Experimenting with Generative AI


Lineate recently attended the AI Summit conference in New York. We were inspired to do some experimentation with Generative AI using Optical Character Recognition using  AWS Textract and Anthropic’s Claude plugin for Google Sheets.   We adapted it to a health care use case to answer the following question: Can Generative AI pull medical information out of free-form medical records that are not designed to be computer readable? The results we found were pretty good.

Medical records are mostly unstructured - and they vary from clinic-to-clinic. But we were able to get accurate information out most of the time without any tuning or prompt engineering.   This suggests a modest amount of engineering can get to very high accuracy fairly quickly, far easier than building heuristics to adaptively parse various document formats. 

We wanted to try out Amazon Web Service’s Textract to see what it can do with scanned documents. To do this, we wrote a simple application and deployed it to AWS. You can try a demo here. It’s as simple as uploading a file, selecting the biomarkers you are interested in, and clicking “Extract Data.” We uploaded sample medical records and had the application search for various markers.   The results were good across a variety of medical record formats, and typically looked like below: 



For this record it accurately found and reported on 3 biomarkers, though it also pulled in the standard range of values for glucose.   With some tweaks of the prompt we pass to AWS, we were able to properly categorize this information.   
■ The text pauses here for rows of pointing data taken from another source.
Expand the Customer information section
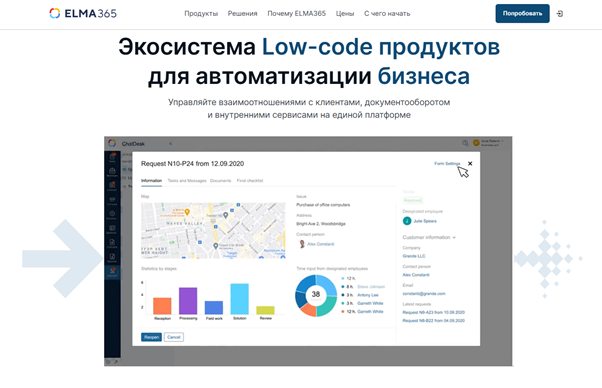The image size is (602, 388). pos(429,237)
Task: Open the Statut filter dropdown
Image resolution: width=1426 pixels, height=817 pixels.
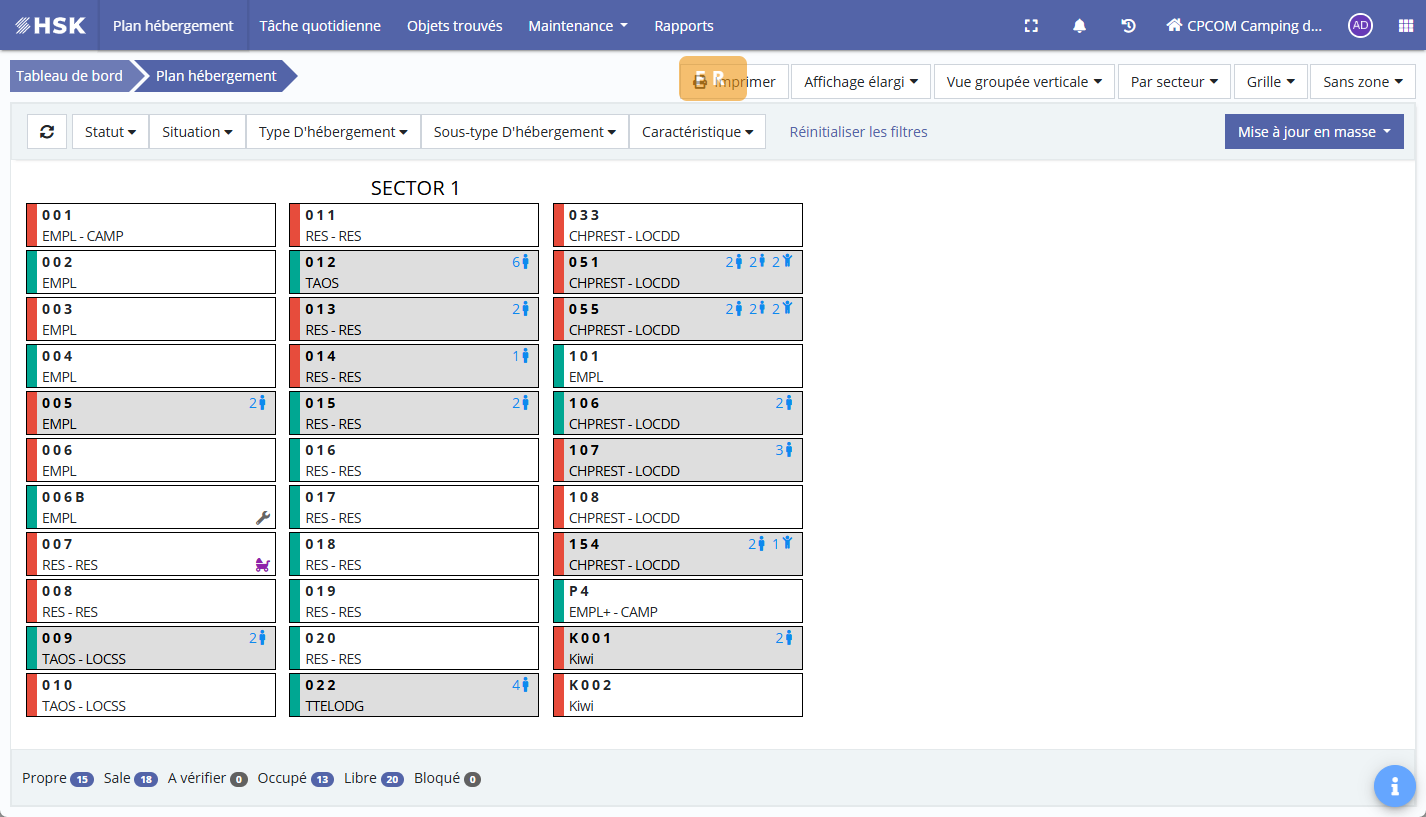Action: pos(110,132)
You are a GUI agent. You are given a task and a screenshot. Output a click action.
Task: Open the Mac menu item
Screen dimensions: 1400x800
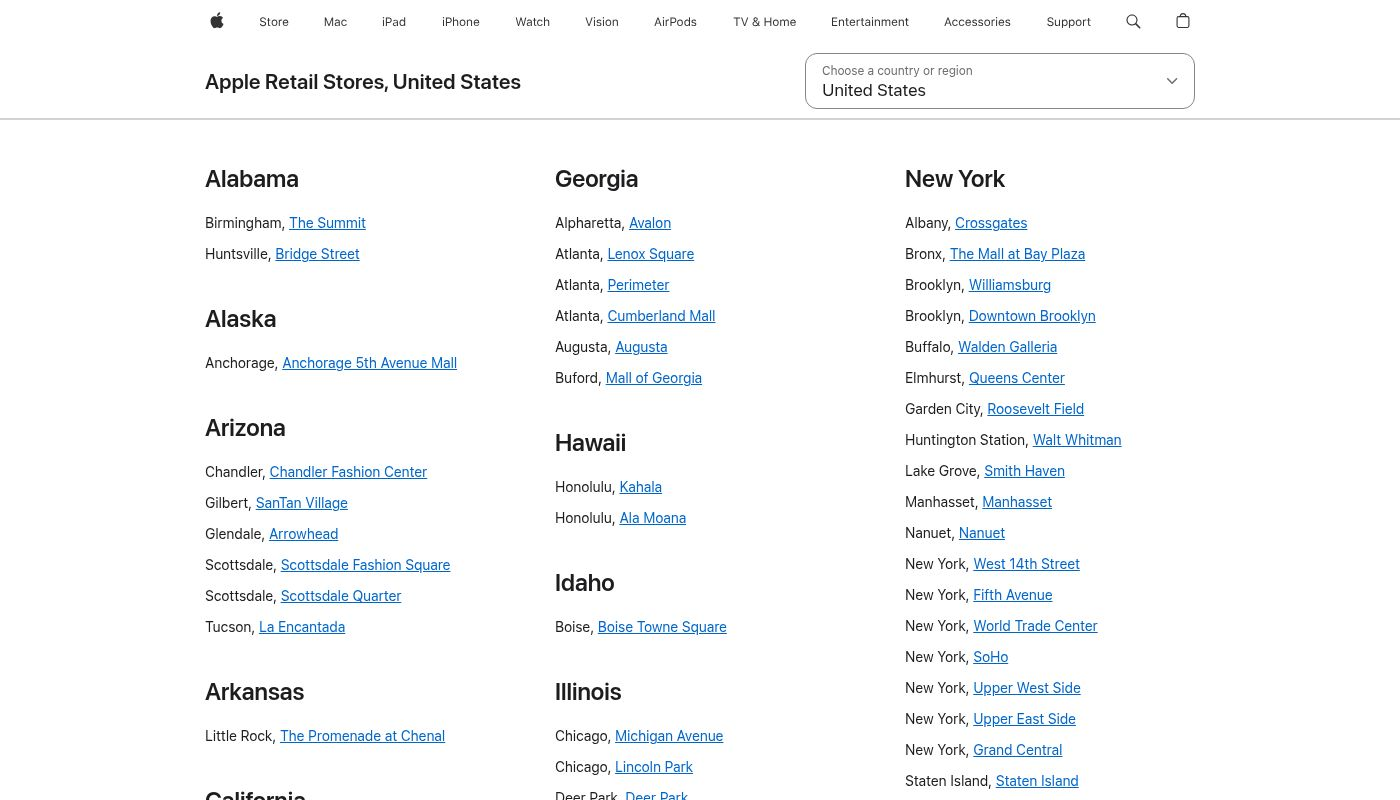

We also used Anthropic’s Claude for Google Sheets plug in. We uploaded three PDFs of medical records, scanned them with OCR, and transferred the values into a cell in a Google Sheet.   The formulas for the other cells are natural language queries to Claude asking it to pull relevant information from the documents



It had no problem pulling the numbers for two reports. We instructed it to output N/A if it didn’t find the information in the document, and to provide a written comment  of why it didn’t feel the information was there.  

Generative AI is certainly exciting technology, but it’s still not clear what the best use cases will be. This work suggests that parsing data could be a major one.   The overall takeaway was that we could very quickly build apps that took in brand new unstructured data and correctly pull the large majority of data points with minimal configuration.   With some tuning and prompt engineering, we should be able to achieve a very high success rate across arbitrary document formats.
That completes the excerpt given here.